- _DIRECTIONS_
Below are some entries. Output each one exactly as it appears.

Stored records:
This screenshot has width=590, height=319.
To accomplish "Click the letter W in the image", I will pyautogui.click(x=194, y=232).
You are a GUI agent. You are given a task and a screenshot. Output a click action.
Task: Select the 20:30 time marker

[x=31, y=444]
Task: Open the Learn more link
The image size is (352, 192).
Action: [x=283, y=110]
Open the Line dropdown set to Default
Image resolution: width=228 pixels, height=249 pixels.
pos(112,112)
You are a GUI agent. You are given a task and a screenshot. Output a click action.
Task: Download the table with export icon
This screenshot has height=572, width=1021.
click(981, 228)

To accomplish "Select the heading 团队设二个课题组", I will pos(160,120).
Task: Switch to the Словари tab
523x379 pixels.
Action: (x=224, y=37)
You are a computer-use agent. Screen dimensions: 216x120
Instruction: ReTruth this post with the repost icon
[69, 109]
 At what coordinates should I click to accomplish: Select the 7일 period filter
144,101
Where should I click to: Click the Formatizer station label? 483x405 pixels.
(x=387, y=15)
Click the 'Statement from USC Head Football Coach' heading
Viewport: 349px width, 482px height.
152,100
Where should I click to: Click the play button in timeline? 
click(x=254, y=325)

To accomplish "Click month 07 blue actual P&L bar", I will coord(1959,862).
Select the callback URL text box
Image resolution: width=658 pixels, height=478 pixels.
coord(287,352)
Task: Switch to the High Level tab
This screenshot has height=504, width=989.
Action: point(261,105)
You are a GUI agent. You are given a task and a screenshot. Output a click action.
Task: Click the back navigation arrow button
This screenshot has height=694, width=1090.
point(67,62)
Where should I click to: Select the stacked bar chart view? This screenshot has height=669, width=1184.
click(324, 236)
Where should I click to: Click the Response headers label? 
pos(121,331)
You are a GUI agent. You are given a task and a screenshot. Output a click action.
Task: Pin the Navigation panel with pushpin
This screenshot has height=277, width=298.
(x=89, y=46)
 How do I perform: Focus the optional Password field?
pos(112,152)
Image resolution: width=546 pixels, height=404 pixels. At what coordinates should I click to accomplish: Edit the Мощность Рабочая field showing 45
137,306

- _OUTPUT OF THE EXERCISE_
This screenshot has width=590, height=319.
To accomplish "Click the letter W in the image", I will pyautogui.click(x=194, y=232).
You are a GUI agent. You are given a task and a screenshot. Output a click action.
Task: Select the 20:30 time marker

[x=31, y=444]
Task: Open the Learn more link
The image size is (352, 192).
Action: [x=283, y=110]
Open the Line dropdown set to Default
Image resolution: width=228 pixels, height=249 pixels.
pos(112,112)
You are a GUI agent. You are given a task and a screenshot. Output a click action.
Task: Download the table with export icon
This screenshot has height=572, width=1021.
click(981, 228)

To accomplish "Select the heading 团队设二个课题组", I will pos(160,120).
Task: Switch to the Словари tab
523x379 pixels.
Action: (x=224, y=37)
You are a computer-use agent. Screen dimensions: 216x120
Instruction: ReTruth this post with the repost icon
[69, 109]
 At what coordinates should I click to accomplish: Select the 7일 period filter
144,101
Where should I click to: Click the Formatizer station label? 483x405 pixels.
(x=387, y=15)
Click the 'Statement from USC Head Football Coach' heading
Viewport: 349px width, 482px height.
152,100
Where should I click to: Click the play button in timeline? 
click(x=254, y=325)

To accomplish "Click month 07 blue actual P&L bar", I will coord(1959,862).
Select the callback URL text box
Image resolution: width=658 pixels, height=478 pixels.
coord(287,352)
Task: Switch to the High Level tab
This screenshot has height=504, width=989.
Action: point(261,105)
You are a GUI agent. You are given a task and a screenshot. Output a click action.
Task: Click the back navigation arrow button
This screenshot has height=694, width=1090.
point(67,62)
Where should I click to: Select the stacked bar chart view? This screenshot has height=669, width=1184.
click(324, 236)
Where should I click to: Click the Response headers label? 
pos(121,331)
You are a GUI agent. You are given a task and a screenshot. Output a click action.
Task: Pin the Navigation panel with pushpin
This screenshot has height=277, width=298.
(x=89, y=46)
 How do I perform: Focus the optional Password field?
pos(112,152)
Image resolution: width=546 pixels, height=404 pixels. At what coordinates should I click to accomplish: Edit the Мощность Рабочая field showing 45
137,306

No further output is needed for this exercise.